MARY LOBEL, the local historian, who died at the age of 93, was one of the last of a redoubtable generation of women.

Mary Rogers - Roddy as she was later known - was born into a Bristol family, well enough off, suffragists to a man, in 1900. One sister was an actress who became a Poor Clare nun partly because of how actresses were treated.

Educated at Clifton Girls High School, Rogers did some vacation work helping W. E. Crum with his Coptic Dictionary. At Crum's house she caught the eye of the visiting Edgar Lobel, the papyrologist and future editor of Greek lyric poetry, even in youth exigeant as a companion. His friends in the much larger world that he knew in the First World War were surprised to have a schoolgirl preferred to them. Undergraduate years at St Hugh's College, Oxford, were largely devoted to cricket; but her true vocation appeared in her B Litt thesis, on the town of Bury, which resulted in one of the first scholarly books on local history.

A short period of teaching in Norwich was followed by some 50 years in Oxford in a marriage to Lobel, which, unconventional by present-day standards, seemed to suit the partners well enough. He usually dined in his college, Queen's, to save 'my lamb', as he touchingly called her, from having to prepare a proper meal. They were invariably together for walks, bicycle rides, and holidays in English or Welsh counties. A medieval house in Merton Street stood still for the same period, visited occasionally by the Gilbert Murrays, the Michael Sadleirs, and various historians.

For Roddy Lobel made her own life in the Victoria County History of Oxfordshire and was accepted also into Somerville College, as a librarian, work cheerfully contributed for, at most, a pittance - and in fact she often made donations to permit the publication of what she had worked on. A comment on this, as on any physical discomfort, would be brusquely put aside ('What do you mean?'), while any suggestion of shirking a duty or fudging a piece of work would earn a glacial reception. Even fellow editors (who usually loved her) would sometimes have wished to escape from her lucid explanations of what was expected from them.

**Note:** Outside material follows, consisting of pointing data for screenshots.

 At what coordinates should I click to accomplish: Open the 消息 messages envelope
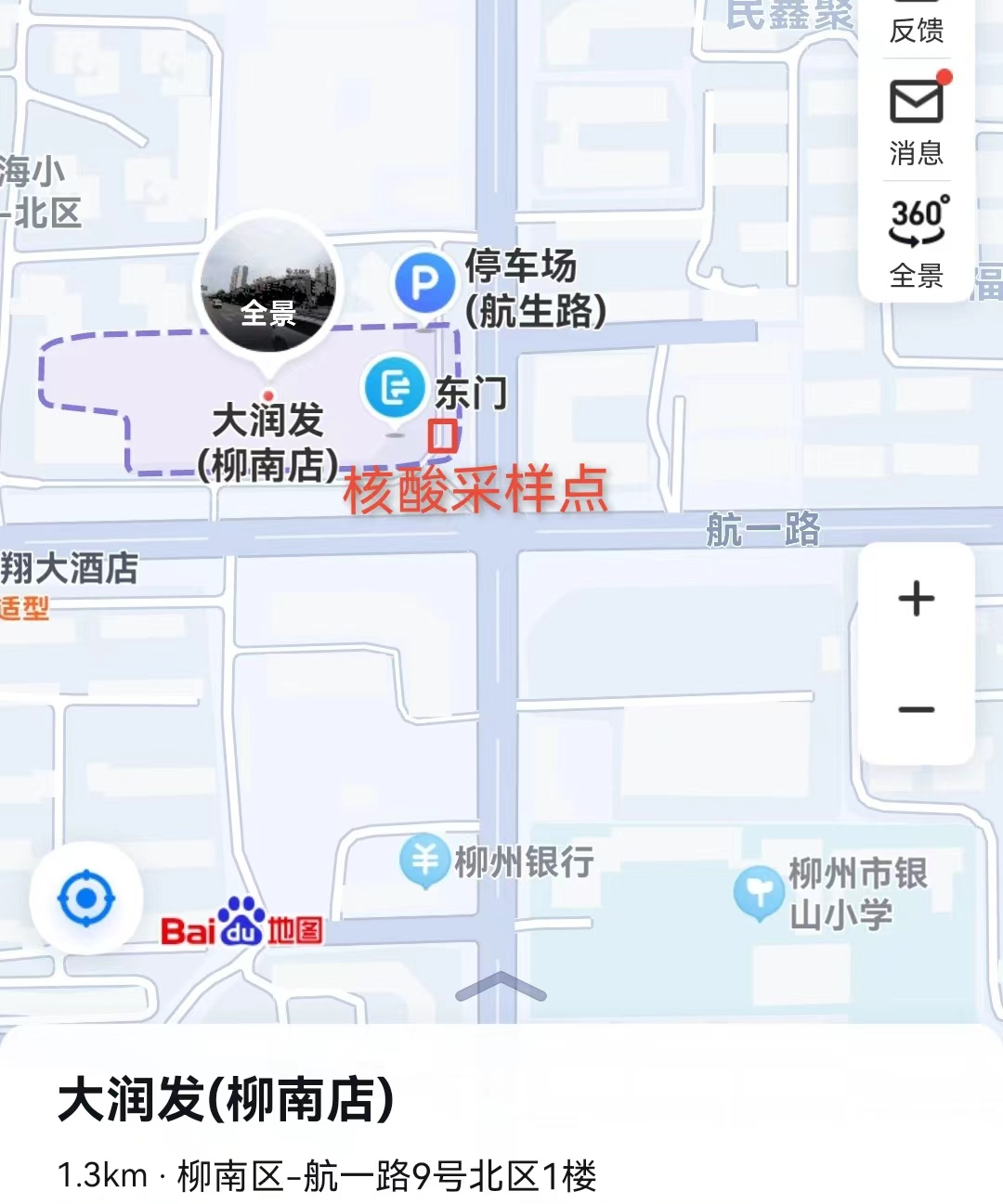(916, 121)
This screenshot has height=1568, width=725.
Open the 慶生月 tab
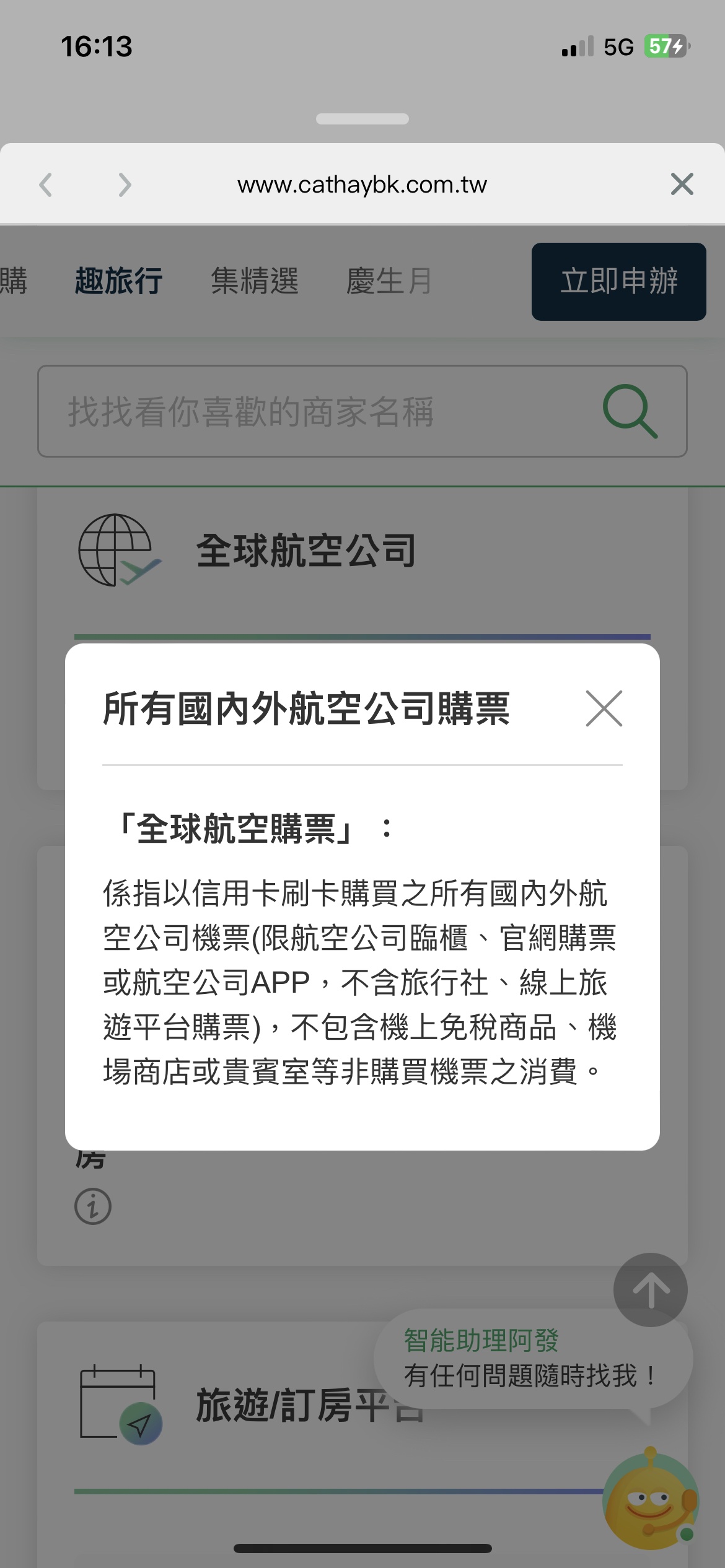coord(389,282)
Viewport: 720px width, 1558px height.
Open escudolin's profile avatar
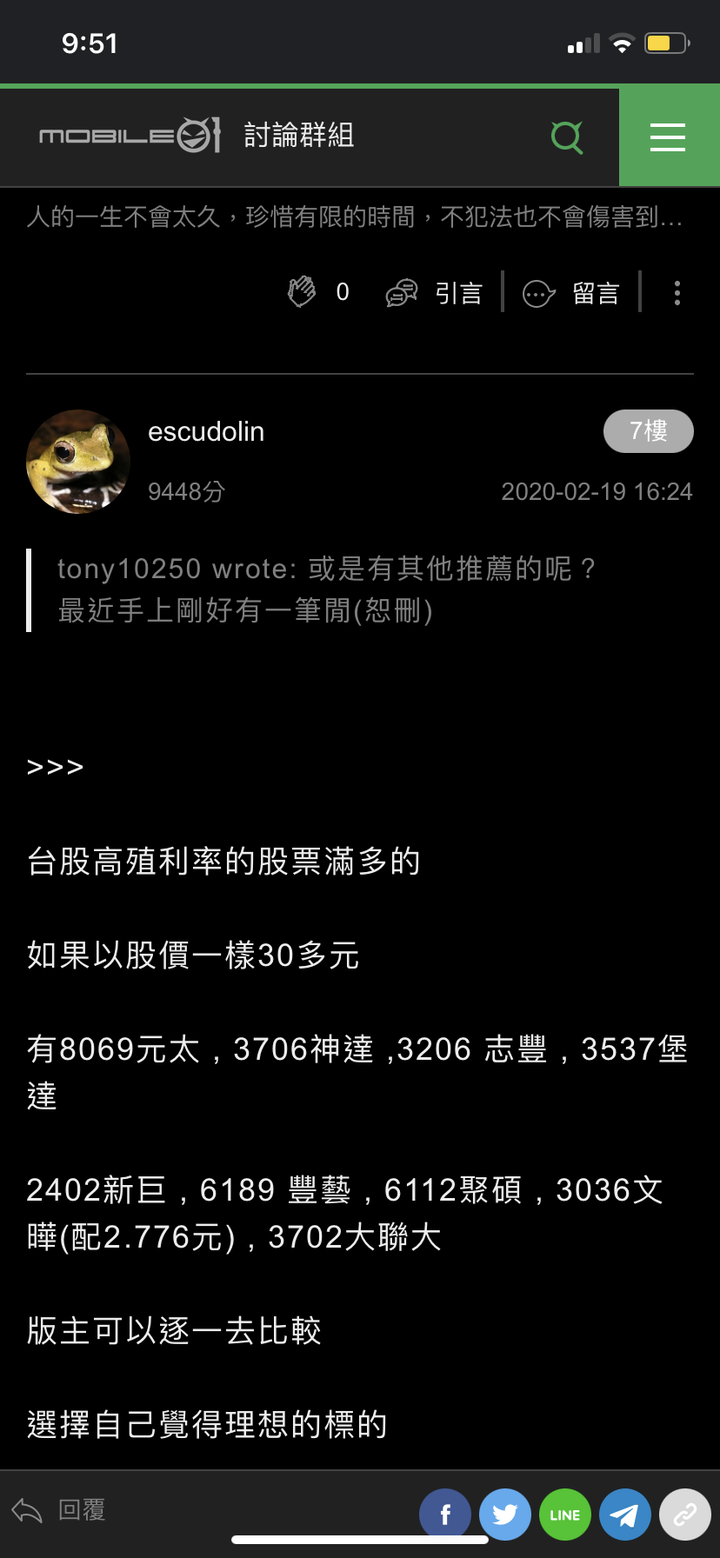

She was a lively and amusing companion into advanced old age, a mark of her selflessness, and bore Lobel's final physical decline well. She rallied under widowhood following his death in 1982, making new friends at Halifax House, the university's club for visiting scholars.

Her main work in later life was the three volumes of the Atlas of Historic Towns, produced (with Col WH Johns's mapping techniques that she so much admired) to a standard other countries find it hard to match. The international side of this brought travel back into her life. London, the flower of cities all, and certainly of this series, appeared shortly before her 90th birthday and her well-earned OBE. Then she too had to know decline: a singular sweetness of character remained when all else had gone. She is (one used to think) what England was.